Pixel coordinate grounding data

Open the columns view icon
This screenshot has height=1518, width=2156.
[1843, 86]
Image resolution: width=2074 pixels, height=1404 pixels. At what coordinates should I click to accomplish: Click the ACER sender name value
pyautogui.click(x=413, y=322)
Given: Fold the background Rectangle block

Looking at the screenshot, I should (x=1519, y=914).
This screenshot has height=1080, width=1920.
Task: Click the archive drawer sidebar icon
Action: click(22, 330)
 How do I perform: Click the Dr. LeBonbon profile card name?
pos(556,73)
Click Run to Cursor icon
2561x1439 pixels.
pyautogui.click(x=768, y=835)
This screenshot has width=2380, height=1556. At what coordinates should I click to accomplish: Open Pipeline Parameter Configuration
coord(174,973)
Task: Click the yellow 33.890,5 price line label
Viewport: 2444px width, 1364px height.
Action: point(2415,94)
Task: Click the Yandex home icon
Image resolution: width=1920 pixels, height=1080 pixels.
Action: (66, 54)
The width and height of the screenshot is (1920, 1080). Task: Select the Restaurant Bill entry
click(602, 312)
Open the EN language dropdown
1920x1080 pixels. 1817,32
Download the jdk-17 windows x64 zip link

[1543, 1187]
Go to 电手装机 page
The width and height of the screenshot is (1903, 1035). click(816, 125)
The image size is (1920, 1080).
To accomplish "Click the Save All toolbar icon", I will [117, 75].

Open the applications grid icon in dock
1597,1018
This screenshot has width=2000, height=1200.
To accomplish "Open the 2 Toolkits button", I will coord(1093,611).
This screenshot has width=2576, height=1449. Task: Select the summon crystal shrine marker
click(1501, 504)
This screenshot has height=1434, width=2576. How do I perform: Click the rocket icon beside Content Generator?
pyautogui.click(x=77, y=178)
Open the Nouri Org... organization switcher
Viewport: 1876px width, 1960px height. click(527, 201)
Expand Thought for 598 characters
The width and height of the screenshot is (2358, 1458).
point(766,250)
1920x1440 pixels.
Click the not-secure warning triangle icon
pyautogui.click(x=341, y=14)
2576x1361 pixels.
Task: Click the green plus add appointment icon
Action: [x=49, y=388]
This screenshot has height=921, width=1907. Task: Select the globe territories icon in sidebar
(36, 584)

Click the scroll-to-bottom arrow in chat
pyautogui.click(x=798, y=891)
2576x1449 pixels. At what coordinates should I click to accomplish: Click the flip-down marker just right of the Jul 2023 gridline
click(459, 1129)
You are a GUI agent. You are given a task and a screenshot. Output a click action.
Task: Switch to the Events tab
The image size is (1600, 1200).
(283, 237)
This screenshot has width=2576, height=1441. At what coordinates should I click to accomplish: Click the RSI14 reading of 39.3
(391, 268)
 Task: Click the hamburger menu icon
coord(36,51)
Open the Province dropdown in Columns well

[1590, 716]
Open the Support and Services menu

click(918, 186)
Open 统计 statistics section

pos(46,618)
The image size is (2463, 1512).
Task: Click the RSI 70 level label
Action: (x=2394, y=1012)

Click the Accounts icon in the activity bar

## REQUIREMENT
Write the records out precisely, omitting nothing.

## SOLVED PROBLEM
Open the columns view icon
This screenshot has height=1518, width=2156.
[1843, 86]
Image resolution: width=2074 pixels, height=1404 pixels. At what coordinates should I click to accomplish: Click the ACER sender name value
pyautogui.click(x=413, y=322)
Given: Fold the background Rectangle block

Looking at the screenshot, I should (x=1519, y=914).
This screenshot has height=1080, width=1920.
Task: Click the archive drawer sidebar icon
Action: click(22, 330)
 How do I perform: Click the Dr. LeBonbon profile card name?
pos(556,73)
Click Run to Cursor icon
2561x1439 pixels.
pyautogui.click(x=768, y=835)
This screenshot has width=2380, height=1556. At what coordinates should I click to accomplish: Open Pipeline Parameter Configuration
coord(174,973)
Task: Click the yellow 33.890,5 price line label
Viewport: 2444px width, 1364px height.
Action: point(2415,94)
Task: Click the Yandex home icon
Image resolution: width=1920 pixels, height=1080 pixels.
Action: (66, 54)
The width and height of the screenshot is (1920, 1080). Task: Select the Restaurant Bill entry
click(602, 312)
Open the EN language dropdown
1920x1080 pixels. 1817,32
Download the jdk-17 windows x64 zip link

[1543, 1187]
Go to 电手装机 page
The width and height of the screenshot is (1903, 1035). click(816, 125)
The image size is (1920, 1080).
To accomplish "Click the Save All toolbar icon", I will [117, 75].

Open the applications grid icon in dock
1597,1018
This screenshot has width=2000, height=1200.
To accomplish "Open the 2 Toolkits button", I will coord(1093,611).
This screenshot has width=2576, height=1449. Task: Select the summon crystal shrine marker
click(1501, 504)
This screenshot has height=1434, width=2576. How do I perform: Click the rocket icon beside Content Generator?
pyautogui.click(x=77, y=178)
Open the Nouri Org... organization switcher
Viewport: 1876px width, 1960px height. click(527, 201)
Expand Thought for 598 characters
The width and height of the screenshot is (2358, 1458).
point(766,250)
1920x1440 pixels.
Click the not-secure warning triangle icon
pyautogui.click(x=341, y=14)
2576x1361 pixels.
Task: Click the green plus add appointment icon
Action: [x=49, y=388]
This screenshot has height=921, width=1907. Task: Select the globe territories icon in sidebar
(36, 584)

Click the scroll-to-bottom arrow in chat
pyautogui.click(x=798, y=891)
2576x1449 pixels. At what coordinates should I click to accomplish: Click the flip-down marker just right of the Jul 2023 gridline
click(459, 1129)
You are a GUI agent. You are given a task and a screenshot. Output a click action.
Task: Switch to the Events tab
The image size is (1600, 1200).
(283, 237)
This screenshot has width=2576, height=1441. At what coordinates should I click to accomplish: Click the RSI14 reading of 39.3
(391, 268)
 Task: Click the hamburger menu icon
coord(36,51)
Open the Province dropdown in Columns well

[1590, 716]
Open the Support and Services menu

click(918, 186)
Open 统计 statistics section

pos(46,618)
The image size is (2463, 1512).
Task: Click the RSI 70 level label
Action: (x=2394, y=1012)

Click the Accounts icon in the activity bar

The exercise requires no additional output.